The goal it supplanted also stemmed from audacious individual skill, but it suffers from having been scored in a World cup qualifier in 1957, when nobody filmed the game. our idea of what it may have looked like stems from still photos and from descriptions by those who were there. It was scored by one of the saddest figures of argentine football, a man of enormous talent but no aptitude for living in the world, an alcoholic and a genius: Omar Oreste Corbatta.

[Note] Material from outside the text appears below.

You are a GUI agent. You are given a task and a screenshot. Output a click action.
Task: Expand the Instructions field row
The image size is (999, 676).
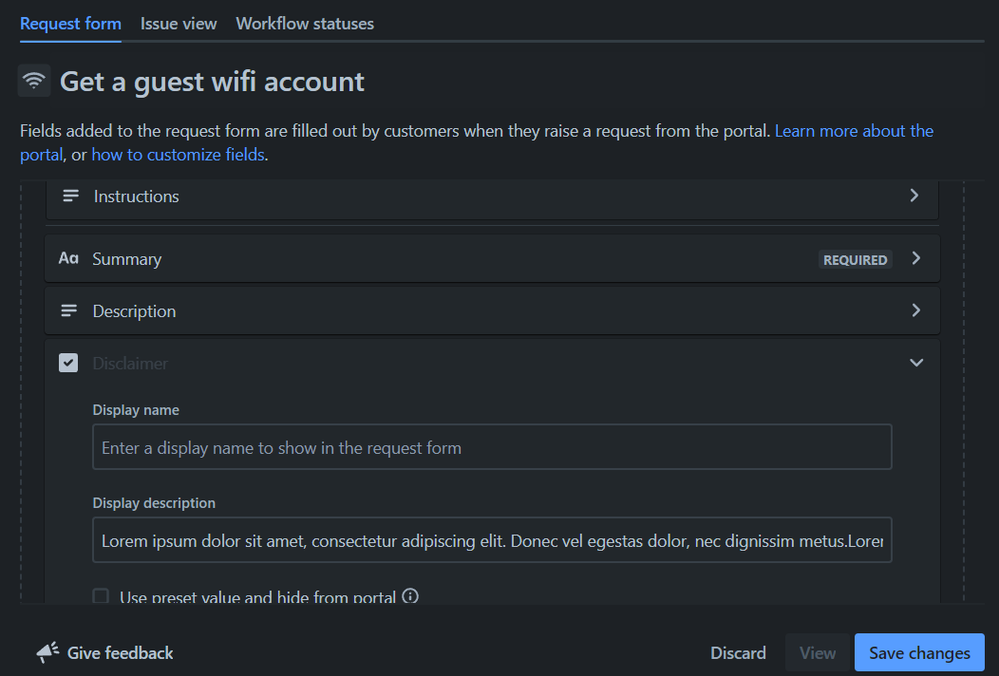point(914,196)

After the 1934 World cup, Argentina opted out of every tournament until 1958, largely as a result of Peronist isolationism, although the inefficiencies of the Argentine Football Association (AFA) didn’t help. they won the 1957 campeonato sudamericano with a team that became known as las Carasucias—the dirty faces. the forward line of Corbatta, Humberto Maschio, Antonio Angelillo, Omar Sivori, and Osvaldo Cruz became fabled. they were the best Argentina had to offer, and they were the best at representing the picture argentine football had of itself. In time the Carasucias came to stand for the great lost past of the argentine game, a golden age in which skill and cheek and fun held sway, before the age of responsibility and negativity.

This story is from the Fall 2016 edition of Eight by Eight.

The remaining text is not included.